Saved data entries:

<<<<

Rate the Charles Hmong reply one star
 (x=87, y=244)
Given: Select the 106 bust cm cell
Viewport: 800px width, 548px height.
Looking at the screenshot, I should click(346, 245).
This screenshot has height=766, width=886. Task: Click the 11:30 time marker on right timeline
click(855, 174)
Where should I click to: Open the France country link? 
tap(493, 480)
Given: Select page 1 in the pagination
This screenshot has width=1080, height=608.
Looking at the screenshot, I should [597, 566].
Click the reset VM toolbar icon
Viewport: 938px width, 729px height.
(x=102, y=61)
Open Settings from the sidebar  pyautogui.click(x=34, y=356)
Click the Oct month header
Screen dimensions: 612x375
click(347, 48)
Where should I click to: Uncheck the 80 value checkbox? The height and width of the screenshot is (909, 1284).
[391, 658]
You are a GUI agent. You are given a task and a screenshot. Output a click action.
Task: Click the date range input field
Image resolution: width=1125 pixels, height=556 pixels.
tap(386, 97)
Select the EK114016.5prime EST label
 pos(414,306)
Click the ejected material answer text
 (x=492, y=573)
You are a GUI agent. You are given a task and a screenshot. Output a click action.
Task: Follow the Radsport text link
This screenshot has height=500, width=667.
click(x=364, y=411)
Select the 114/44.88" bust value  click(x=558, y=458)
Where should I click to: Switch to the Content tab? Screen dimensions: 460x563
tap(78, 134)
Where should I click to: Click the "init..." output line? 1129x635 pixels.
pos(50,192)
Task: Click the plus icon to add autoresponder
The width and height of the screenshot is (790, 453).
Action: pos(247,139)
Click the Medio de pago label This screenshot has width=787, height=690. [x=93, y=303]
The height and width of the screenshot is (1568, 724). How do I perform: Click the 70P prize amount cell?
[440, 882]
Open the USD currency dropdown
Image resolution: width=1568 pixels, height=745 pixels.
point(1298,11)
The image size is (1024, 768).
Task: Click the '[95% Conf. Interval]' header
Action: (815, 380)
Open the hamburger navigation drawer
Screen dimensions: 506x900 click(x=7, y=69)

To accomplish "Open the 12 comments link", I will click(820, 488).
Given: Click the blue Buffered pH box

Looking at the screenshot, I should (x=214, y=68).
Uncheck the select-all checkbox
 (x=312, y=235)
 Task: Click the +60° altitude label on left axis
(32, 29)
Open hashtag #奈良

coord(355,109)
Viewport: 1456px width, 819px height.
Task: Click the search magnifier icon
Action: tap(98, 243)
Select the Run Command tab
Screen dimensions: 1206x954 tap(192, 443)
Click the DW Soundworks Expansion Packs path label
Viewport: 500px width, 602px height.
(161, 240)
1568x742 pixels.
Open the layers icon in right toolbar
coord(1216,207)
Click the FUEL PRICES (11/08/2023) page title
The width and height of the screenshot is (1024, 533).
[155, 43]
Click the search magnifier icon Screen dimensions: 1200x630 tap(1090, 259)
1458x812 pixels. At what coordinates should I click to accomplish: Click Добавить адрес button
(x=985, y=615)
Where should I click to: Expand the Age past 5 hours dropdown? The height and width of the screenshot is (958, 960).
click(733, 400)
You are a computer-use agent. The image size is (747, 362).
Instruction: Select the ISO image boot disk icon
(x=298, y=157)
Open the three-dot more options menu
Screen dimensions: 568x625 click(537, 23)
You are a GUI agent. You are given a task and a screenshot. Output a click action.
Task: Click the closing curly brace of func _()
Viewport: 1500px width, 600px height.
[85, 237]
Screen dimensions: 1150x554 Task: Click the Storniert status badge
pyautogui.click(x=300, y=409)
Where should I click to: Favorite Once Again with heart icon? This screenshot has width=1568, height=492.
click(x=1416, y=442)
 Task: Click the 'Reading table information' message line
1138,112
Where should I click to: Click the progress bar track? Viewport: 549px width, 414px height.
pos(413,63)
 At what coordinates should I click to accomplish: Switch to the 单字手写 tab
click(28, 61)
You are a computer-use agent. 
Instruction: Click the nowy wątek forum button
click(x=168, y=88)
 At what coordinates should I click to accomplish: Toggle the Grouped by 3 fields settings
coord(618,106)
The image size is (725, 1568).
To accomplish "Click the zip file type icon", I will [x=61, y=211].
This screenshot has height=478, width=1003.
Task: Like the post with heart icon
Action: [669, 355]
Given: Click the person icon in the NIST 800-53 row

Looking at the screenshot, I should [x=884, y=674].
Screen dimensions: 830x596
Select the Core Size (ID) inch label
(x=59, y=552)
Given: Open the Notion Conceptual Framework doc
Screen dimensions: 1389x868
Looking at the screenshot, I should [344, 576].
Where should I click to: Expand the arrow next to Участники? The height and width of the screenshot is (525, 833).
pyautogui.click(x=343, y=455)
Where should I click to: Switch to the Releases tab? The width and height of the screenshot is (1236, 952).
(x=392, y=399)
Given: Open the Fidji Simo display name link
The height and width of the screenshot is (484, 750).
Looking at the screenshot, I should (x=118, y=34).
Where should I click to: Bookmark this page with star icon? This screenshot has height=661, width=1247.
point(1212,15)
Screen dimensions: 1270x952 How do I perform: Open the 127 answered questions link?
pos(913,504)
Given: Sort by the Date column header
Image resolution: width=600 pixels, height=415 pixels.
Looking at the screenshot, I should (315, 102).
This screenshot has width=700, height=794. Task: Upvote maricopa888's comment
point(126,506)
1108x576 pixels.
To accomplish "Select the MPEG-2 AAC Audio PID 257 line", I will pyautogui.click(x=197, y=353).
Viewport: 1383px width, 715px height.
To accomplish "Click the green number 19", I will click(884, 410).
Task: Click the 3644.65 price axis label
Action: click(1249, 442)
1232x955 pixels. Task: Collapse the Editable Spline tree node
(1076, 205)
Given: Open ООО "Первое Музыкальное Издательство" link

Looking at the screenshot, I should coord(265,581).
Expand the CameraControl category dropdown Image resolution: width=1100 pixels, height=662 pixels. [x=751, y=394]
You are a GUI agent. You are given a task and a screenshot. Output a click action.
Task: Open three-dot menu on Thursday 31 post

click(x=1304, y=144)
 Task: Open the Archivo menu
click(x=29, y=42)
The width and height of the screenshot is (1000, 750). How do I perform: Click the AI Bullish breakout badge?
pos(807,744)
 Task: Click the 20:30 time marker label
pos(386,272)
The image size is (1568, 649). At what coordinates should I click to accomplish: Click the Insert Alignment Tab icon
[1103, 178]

>>>>

- _TASK DETAILS_
An exact copy of the lines above, from the one containing "Given: Click the person" through the one containing "Given: Open the Notion", is the whole of the answer.

- _SOLVED PROBLEM_
Given: Click the person icon in the NIST 800-53 row

Looking at the screenshot, I should [x=884, y=674].
Screen dimensions: 830x596
Select the Core Size (ID) inch label
(x=59, y=552)
Given: Open the Notion Conceptual Framework doc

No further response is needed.